»»
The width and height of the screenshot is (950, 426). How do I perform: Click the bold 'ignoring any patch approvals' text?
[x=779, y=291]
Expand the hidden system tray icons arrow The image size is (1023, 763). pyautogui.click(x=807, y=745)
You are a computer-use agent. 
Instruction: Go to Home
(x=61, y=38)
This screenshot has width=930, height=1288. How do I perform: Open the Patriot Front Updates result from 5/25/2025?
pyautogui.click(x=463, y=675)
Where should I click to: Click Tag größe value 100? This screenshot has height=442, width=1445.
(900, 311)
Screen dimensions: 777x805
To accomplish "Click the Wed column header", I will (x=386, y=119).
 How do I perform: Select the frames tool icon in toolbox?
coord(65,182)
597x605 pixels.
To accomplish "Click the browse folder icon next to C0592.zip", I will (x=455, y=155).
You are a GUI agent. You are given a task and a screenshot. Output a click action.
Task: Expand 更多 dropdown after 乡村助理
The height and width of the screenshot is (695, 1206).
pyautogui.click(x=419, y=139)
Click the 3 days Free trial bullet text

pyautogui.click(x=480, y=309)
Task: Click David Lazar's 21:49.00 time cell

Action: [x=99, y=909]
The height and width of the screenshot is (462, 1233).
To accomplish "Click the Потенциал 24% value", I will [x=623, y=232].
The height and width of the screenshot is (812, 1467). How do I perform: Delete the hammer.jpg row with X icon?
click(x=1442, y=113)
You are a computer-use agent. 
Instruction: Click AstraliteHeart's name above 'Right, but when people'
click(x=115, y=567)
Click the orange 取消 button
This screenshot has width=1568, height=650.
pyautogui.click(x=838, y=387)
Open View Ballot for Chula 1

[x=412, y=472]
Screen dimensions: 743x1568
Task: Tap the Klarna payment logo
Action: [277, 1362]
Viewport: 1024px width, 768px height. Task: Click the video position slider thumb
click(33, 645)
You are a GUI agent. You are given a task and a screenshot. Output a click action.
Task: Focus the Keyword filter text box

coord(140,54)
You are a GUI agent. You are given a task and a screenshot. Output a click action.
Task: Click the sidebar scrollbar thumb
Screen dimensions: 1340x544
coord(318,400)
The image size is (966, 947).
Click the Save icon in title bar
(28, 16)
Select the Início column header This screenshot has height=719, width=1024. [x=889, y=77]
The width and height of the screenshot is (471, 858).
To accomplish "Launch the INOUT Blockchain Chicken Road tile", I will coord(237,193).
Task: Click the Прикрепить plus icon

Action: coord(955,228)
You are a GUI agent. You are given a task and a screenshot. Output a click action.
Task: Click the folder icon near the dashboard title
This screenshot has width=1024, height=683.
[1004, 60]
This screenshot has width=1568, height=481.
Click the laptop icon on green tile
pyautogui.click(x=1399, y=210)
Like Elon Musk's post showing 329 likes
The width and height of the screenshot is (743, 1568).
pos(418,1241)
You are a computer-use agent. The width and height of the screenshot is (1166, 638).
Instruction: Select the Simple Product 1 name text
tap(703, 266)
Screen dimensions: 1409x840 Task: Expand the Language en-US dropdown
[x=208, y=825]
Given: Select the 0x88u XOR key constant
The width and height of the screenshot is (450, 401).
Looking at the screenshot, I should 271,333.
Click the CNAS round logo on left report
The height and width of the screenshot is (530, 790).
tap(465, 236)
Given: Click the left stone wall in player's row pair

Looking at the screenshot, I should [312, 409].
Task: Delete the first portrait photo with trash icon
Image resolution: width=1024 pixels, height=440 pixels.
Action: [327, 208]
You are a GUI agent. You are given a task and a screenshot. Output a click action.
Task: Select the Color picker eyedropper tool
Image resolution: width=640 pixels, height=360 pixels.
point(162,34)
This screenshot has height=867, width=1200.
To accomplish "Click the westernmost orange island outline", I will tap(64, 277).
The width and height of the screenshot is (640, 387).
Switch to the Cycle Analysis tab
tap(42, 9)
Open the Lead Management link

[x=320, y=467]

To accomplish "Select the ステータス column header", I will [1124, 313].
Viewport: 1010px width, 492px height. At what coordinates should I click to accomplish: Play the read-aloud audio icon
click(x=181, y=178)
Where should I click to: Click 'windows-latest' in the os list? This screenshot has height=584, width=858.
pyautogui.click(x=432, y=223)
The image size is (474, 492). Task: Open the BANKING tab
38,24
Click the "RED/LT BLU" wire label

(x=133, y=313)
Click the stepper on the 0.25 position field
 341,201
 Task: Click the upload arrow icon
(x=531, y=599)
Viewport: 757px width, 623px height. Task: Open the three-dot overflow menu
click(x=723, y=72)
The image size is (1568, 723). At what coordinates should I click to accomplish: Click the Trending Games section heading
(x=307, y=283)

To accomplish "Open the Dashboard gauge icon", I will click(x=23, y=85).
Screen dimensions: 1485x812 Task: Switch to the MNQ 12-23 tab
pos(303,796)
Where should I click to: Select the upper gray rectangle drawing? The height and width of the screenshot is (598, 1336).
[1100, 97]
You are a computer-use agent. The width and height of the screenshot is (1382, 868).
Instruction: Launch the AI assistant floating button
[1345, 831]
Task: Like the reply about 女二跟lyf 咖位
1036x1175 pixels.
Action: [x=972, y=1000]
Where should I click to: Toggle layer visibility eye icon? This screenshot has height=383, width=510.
««
▸ Work request: Print exactly the line containing "is (1382, 868)." and every line after it through the end of the records above, and nothing else.

▸ Written reply:
You are a computer-use agent. The width and height of the screenshot is (1382, 868).
Instruction: Launch the AI assistant floating button
[1345, 831]
Task: Like the reply about 女二跟lyf 咖位
1036x1175 pixels.
Action: [x=972, y=1000]
Where should I click to: Toggle layer visibility eye icon? This screenshot has height=383, width=510.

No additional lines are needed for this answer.